Selected excerpt =
1

I wrote simple function that read whole file into a buffer.

#include <iostream>
#include <fstream>
int main()
{
    std::ios_base::sync_with_stdio(0);
    std::ifstream t;
    t.open("C:\\Users\\sufal\\Desktop\\test.txt");
    t.seekg(0, std::ios::end);    
    long length = t.tellg();           
    t.seekg(0, std::ios::beg);  
    std::cout << "file size: " << length << std::endl;
    char* buffer = new char[length+1];    
    t.read(buffer, length);       
    t.close();
    buffer[length] = 0;
    std::cout << buffer << std::endl;

    
    return 0; 
}

And this is test.txt:

1
2
3

The output that the program produces looks like this: enter image description here

The file size should be 5 bytes. Why my program shows wrong file size? Windows Explorer also seems to show wrong file size of 7 bytes.

BartoszKP
  • 32,105
  • 13
  • 92
  • 123
olaf
  • 75
  • 7
  • 1
    This doesn’t address the question l but get in the habit of initializing objects with meaningful values rather than default initializing them and immediately overwriting the default values. In this case, that means changing `std::ifstream t; t.open("C:\\Users\\sufal\\Desktop\\test.txt”);` to `std::ifstream t("C:\\Users\\sufal\\Desktop\\test.txt");`. Also, you don’t have to call `t.close();`. The destructor will do that. – Pete Becker Nov 29 '20 at 23:05

3 Answers3

4

On Windows the newline character is "\r\n", which consists of two bytes. So, if your file does not end with a newline, 7 is indeed its size:

1     <-- 1 byte for '1', 2 bytes for CRLF
2     <-- 1 byte for '2', 2 bytes for CRLF
3     <-- 1 byte for '3'

To read the file correctly on a byte level you need to open it in binary mode:

t.open("C:\\Users\\sufal\\Desktop\\test.txt", ios_base::binary);

(you can read about the details of this behavior in the documentation).

Work to do =
a. Reproduce the file-size thread starting with "And this is" and going on through "of 7 bytes.", swapping "Windows Explorer" for "File Explorer".
b. Write the next part of the file-size thread, picking up after its final sentence.

Data provided =
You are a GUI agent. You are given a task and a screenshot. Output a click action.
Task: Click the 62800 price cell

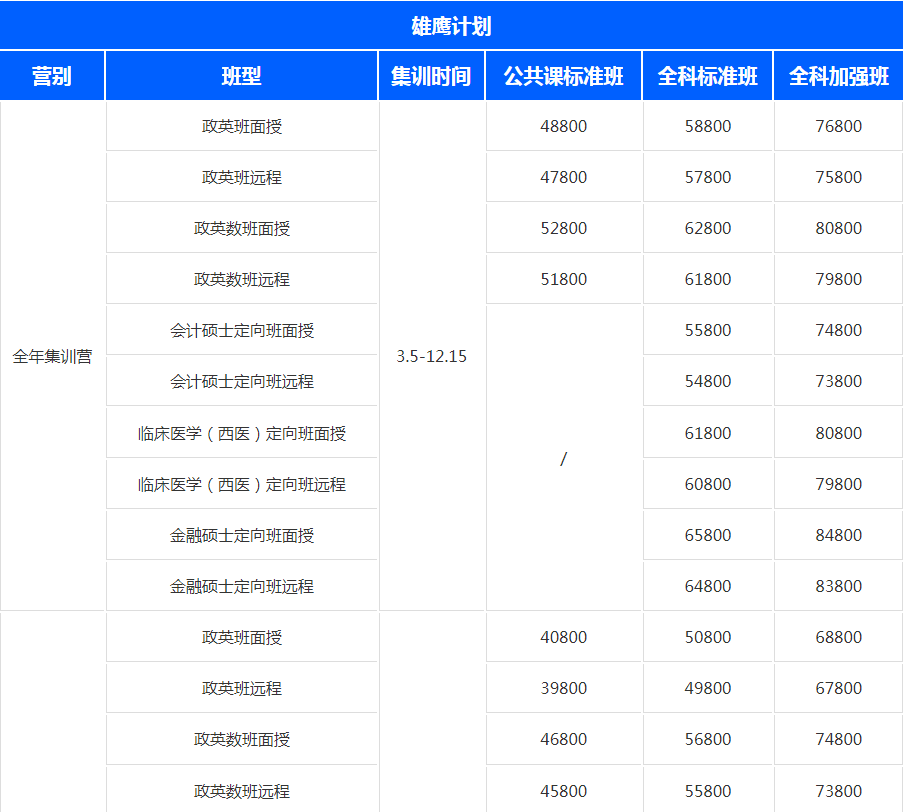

Answer list =
a.
And this is test.txt:

1
2
3

The output that the program produces looks like this: enter image description here

The file size should be 5 bytes. Why my program shows wrong file size? File Explorer also seems to show wrong file size of 7 bytes.

b.
You can also see other options to read the whole file into a string in C++:

BartoszKP
  • 32,105
  • 13
  • 92
  • 123
  • So binary mode is also applicable for reading text files? – olaf Nov 29 '20 at 23:00
  • 1
    @olaf No, but your code is written in a way that assumes reading a binary file - byte by byte. Without this flag, `ifstream` interprets the newline characters and modifies them, hence your artefacts. See the linked questions and their answers for ways to read the file taking advantage of it being a text file. – BartoszKP Nov 29 '20 at 23:01
2

Your file is 7 bytes in size, because it uses CRLF line breaks.

1[cr][lf]
2[cr][lf]
3

But, you are opening the file in text mode, which on Windows will normalize CRLF line breaks to LF. You are allocating 7 chars for your buffer, but read() is outputting only 5 chars:

1[lf]
2[lf]
3

That is why you see the extra 2 = on the end of the print output, because you didn’t zero out the unused buffer space, so you are seeing random garbage from uninitialized memory.

To do what you are attempting, open the file in binary mode instead.

t.open("C:\\Users\\sufal\\Desktop\\test.txt", std::ios_base::binary);

See Binary and text modes on cppreference.com for more details.

Remy Lebeau
  • 454,445
  • 28
  • 366
  • 620
1

On Windows this file is indeed 7 bytes: 1 \r\n 2 \r\n 3

Windows encodes new line in two bytes - CR + LF (or \r + \n in other notation).

All is correct.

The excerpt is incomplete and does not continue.